> _Aim of the exercise_
Please output the line containing "The image size is (1084, 539)." and all lines that follow it in the data below, exactly, with no pictures.

> _Data extract_
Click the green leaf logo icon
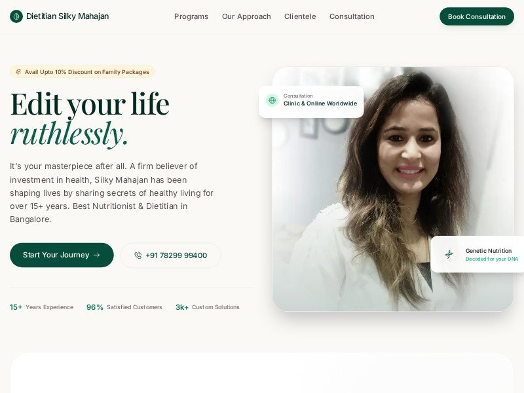The image size is (524, 393). [16, 16]
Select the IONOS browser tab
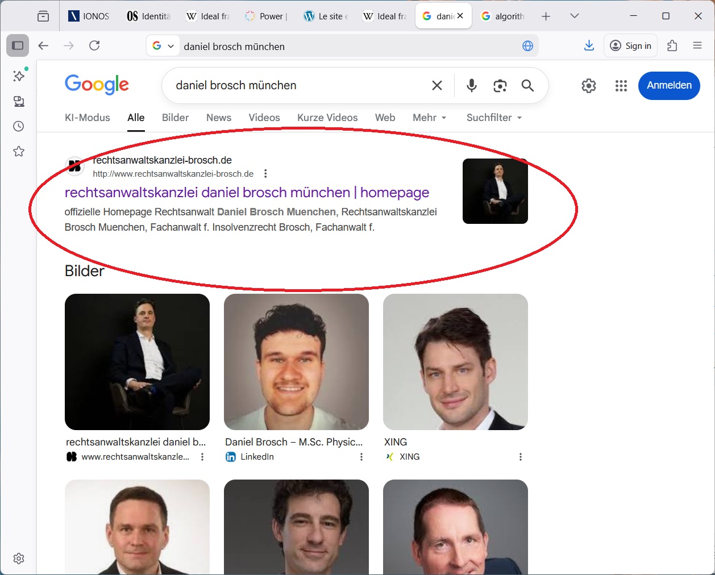 tap(89, 16)
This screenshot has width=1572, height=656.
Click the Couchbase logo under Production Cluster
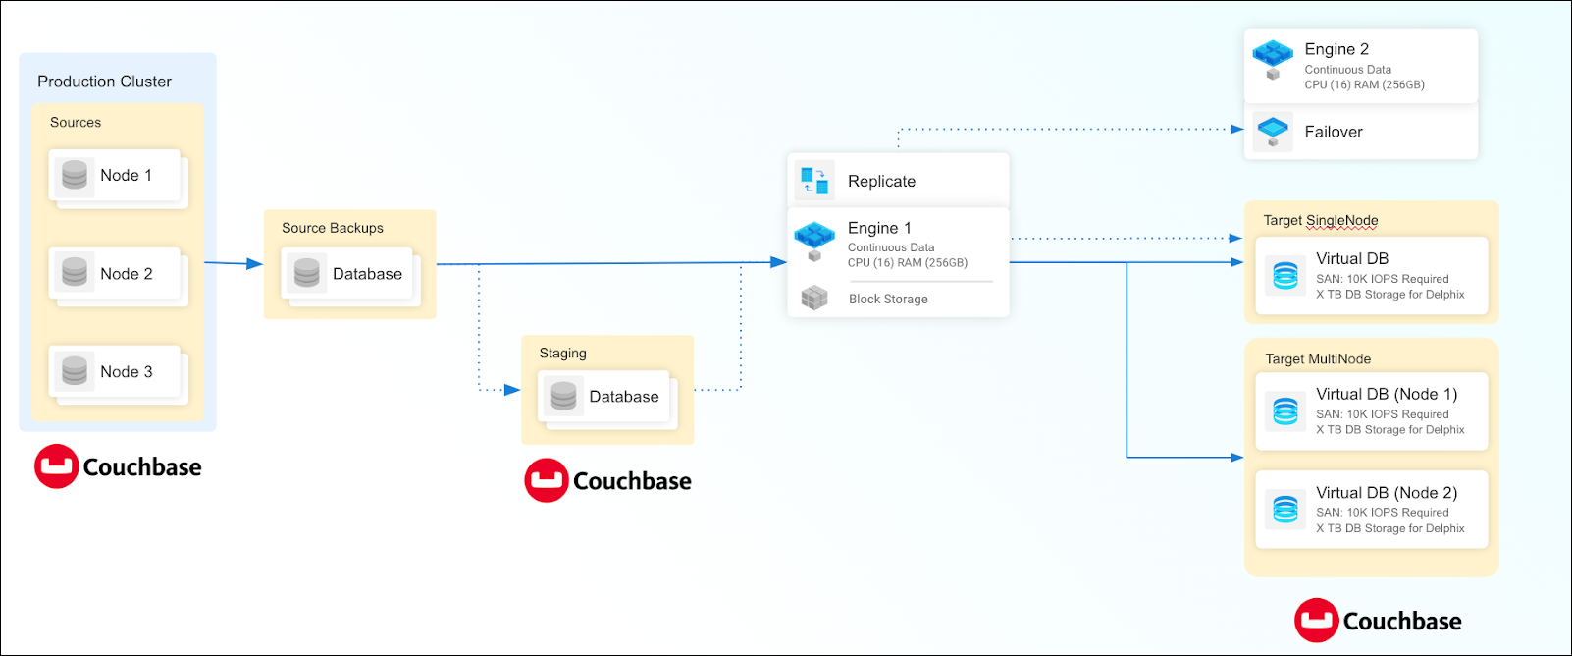(x=119, y=466)
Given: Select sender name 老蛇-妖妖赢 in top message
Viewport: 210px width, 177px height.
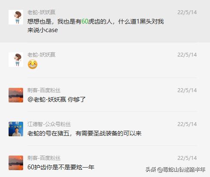Looking at the screenshot, I should click(42, 12).
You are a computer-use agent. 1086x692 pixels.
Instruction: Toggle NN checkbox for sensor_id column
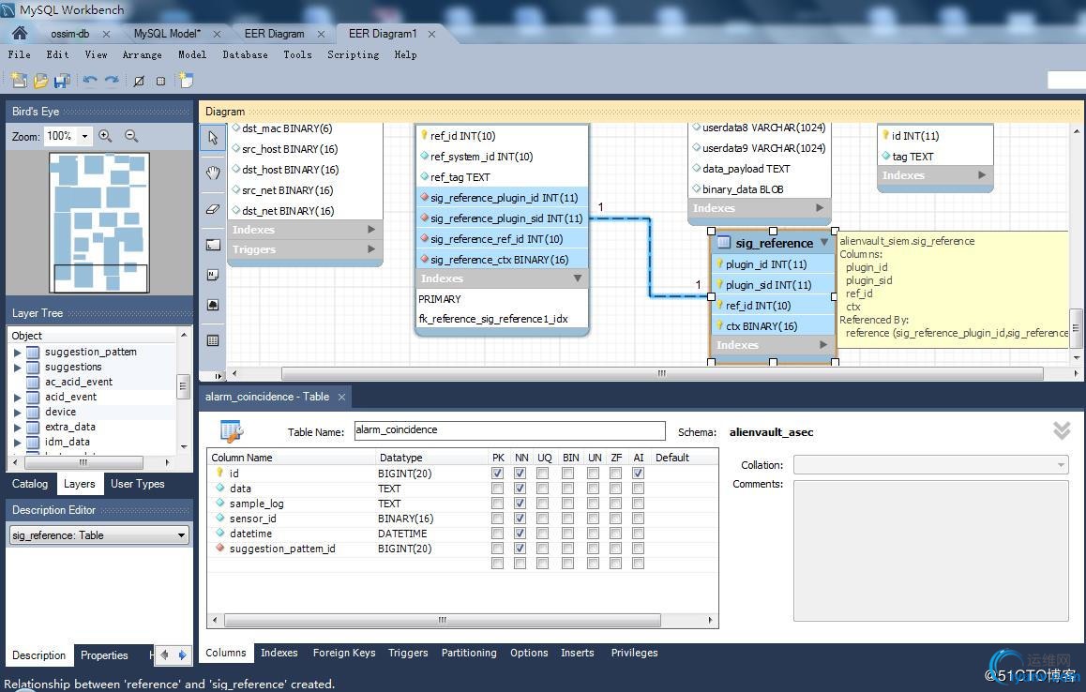[x=520, y=519]
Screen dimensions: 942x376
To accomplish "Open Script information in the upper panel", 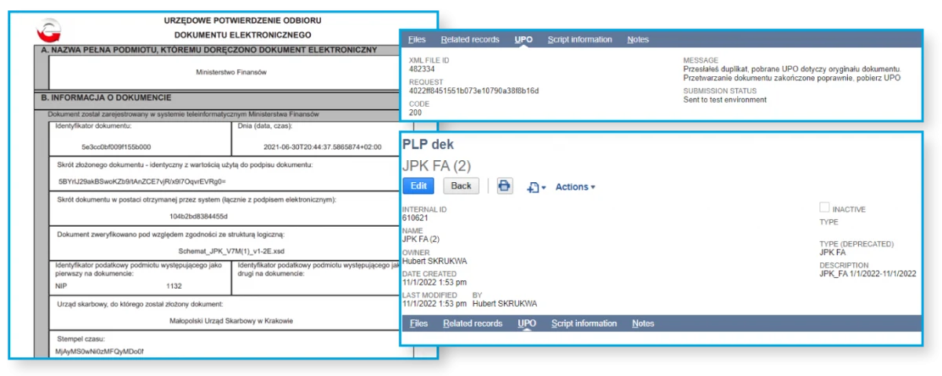I will click(x=579, y=39).
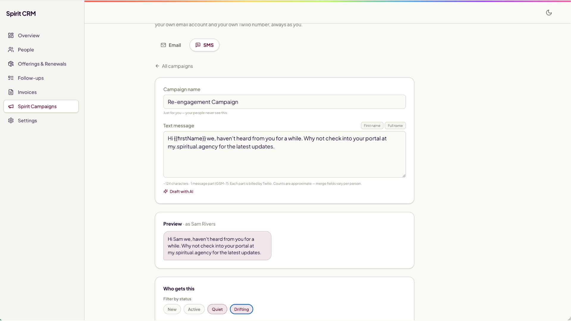Click inside the Text message textarea
The height and width of the screenshot is (321, 571).
pyautogui.click(x=284, y=155)
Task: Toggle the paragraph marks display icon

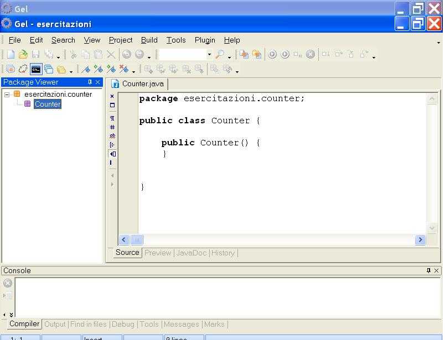Action: [112, 118]

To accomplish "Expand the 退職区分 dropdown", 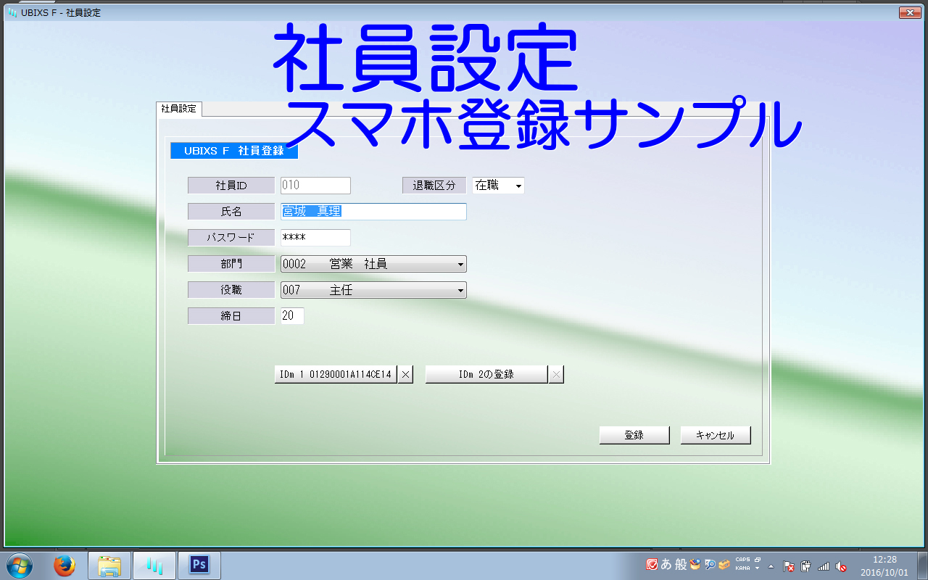I will point(518,186).
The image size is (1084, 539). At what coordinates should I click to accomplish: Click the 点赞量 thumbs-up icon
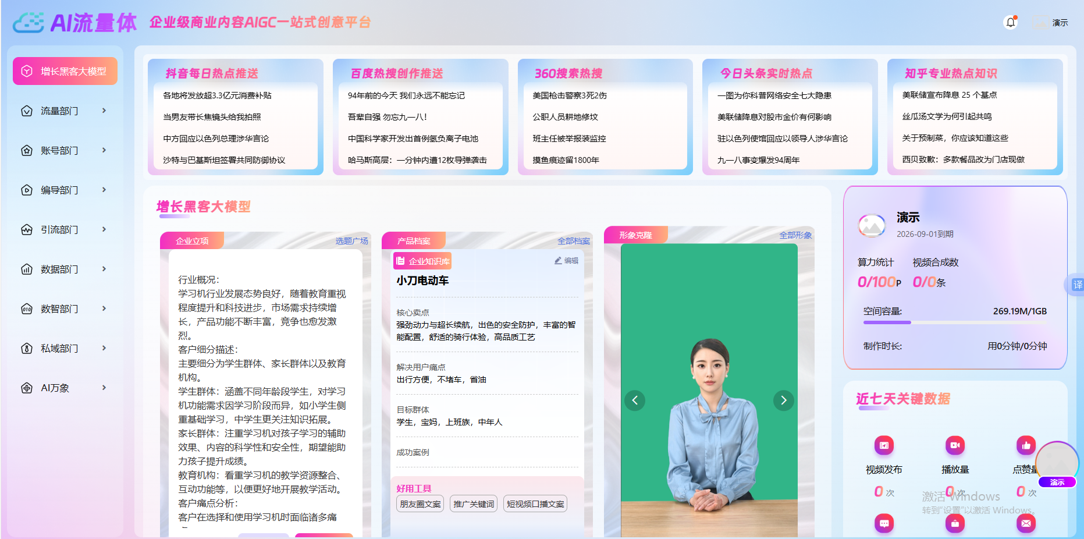1026,445
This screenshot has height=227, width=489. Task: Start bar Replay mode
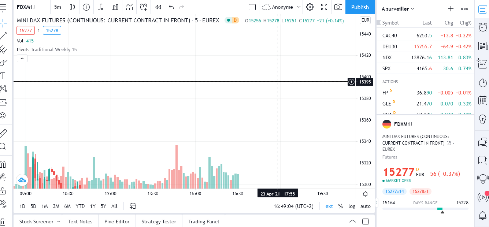point(158,7)
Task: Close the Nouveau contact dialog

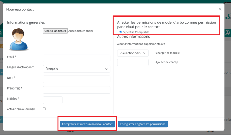Action: click(x=220, y=9)
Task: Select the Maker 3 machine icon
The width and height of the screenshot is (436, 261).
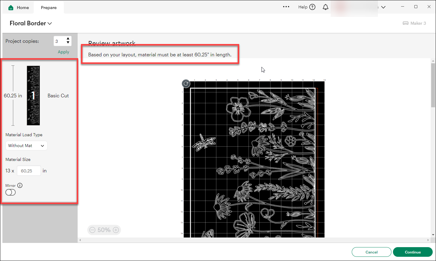Action: (406, 23)
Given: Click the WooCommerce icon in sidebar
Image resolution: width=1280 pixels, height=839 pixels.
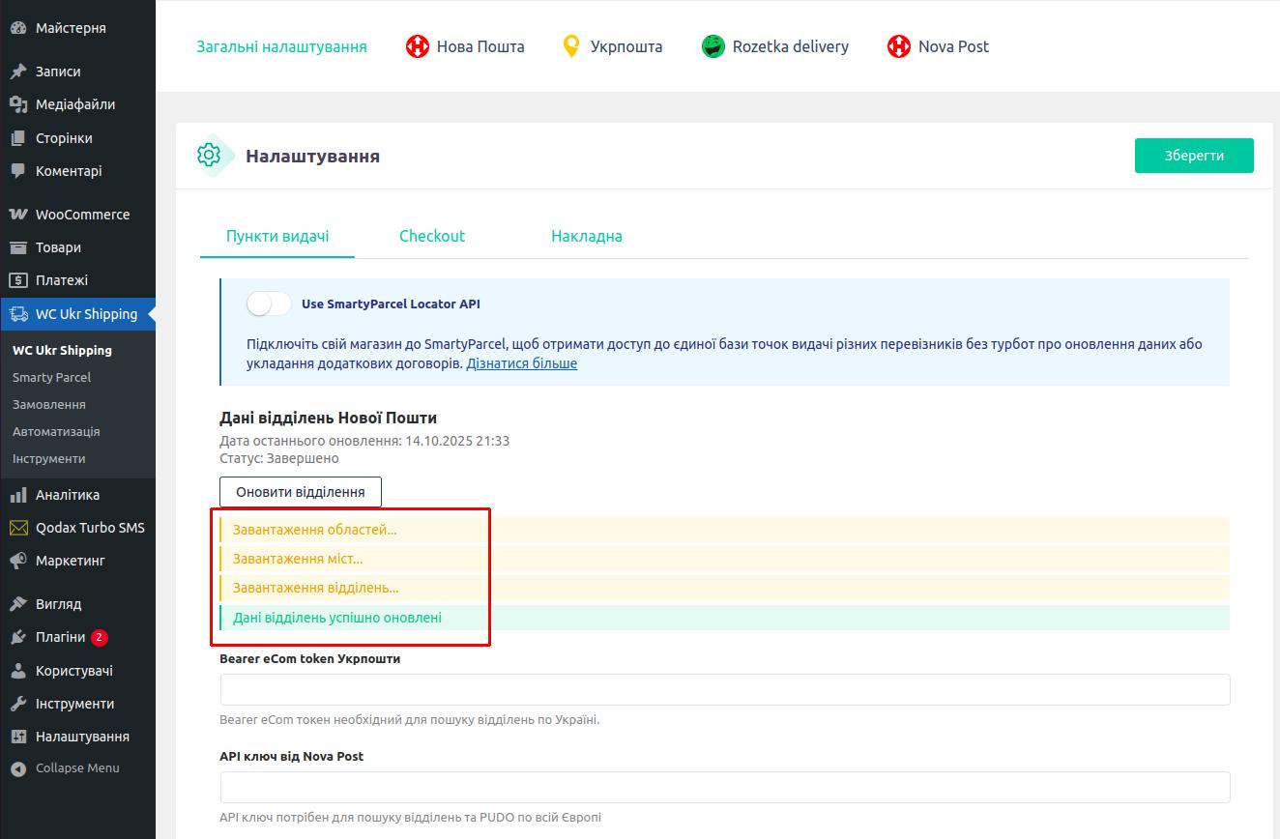Looking at the screenshot, I should point(18,215).

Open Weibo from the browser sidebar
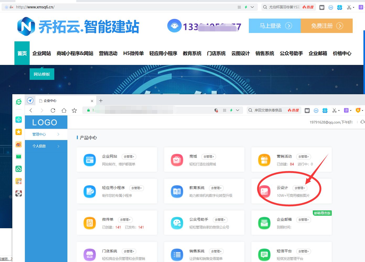pos(18,144)
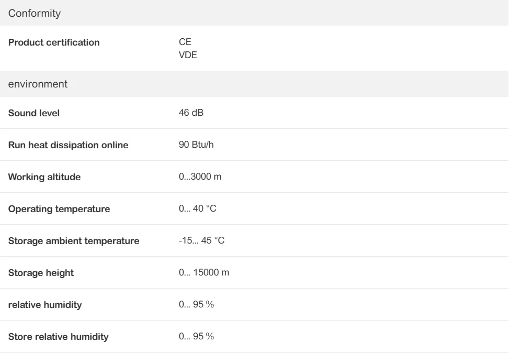509x353 pixels.
Task: Collapse the environment section header
Action: point(38,84)
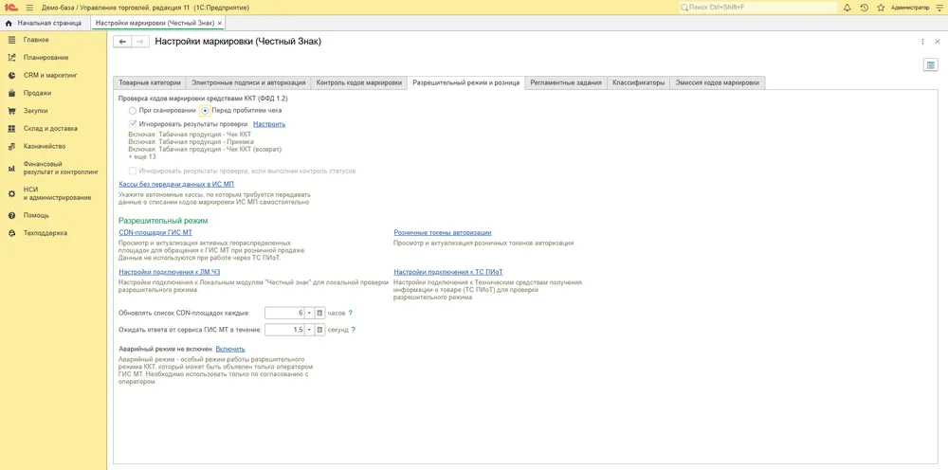Expand dropdown arrow of CDN update hours field
Image resolution: width=948 pixels, height=470 pixels.
(308, 313)
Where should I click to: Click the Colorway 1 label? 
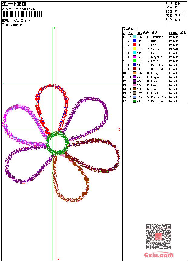pos(18,25)
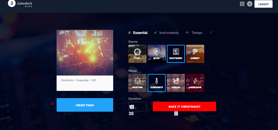Open the apps grid icon
Screen dimensions: 278x130
coord(242,4)
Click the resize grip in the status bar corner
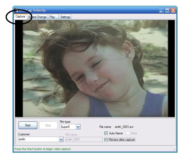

> _Reply to the task_
The image size is (1084, 539). At what coordinates should I click to accomplish: Click the 点赞量 thumbs-up icon
1026,445
This screenshot has height=227, width=489. Task: Start bar Replay mode
point(158,7)
Task: Close the Nouveau contact dialog

Action: click(x=220, y=9)
Task: Select the Maker 3 machine icon
The width and height of the screenshot is (436, 261).
Action: (406, 23)
Given: Click the WooCommerce icon in sidebar
Image resolution: width=1280 pixels, height=839 pixels.
Looking at the screenshot, I should point(18,215).

Open Weibo from the browser sidebar
pos(18,144)
509x353 pixels.
Task: Collapse the environment section header
Action: point(38,84)
Expand dropdown arrow of CDN update hours field
Image resolution: width=948 pixels, height=470 pixels.
(308, 313)
Where should I click to: Click the Colorway 1 label? 
pos(18,25)
Open the apps grid icon
Screen dimensions: 278x130
coord(242,4)
Click the resize grip in the status bar corner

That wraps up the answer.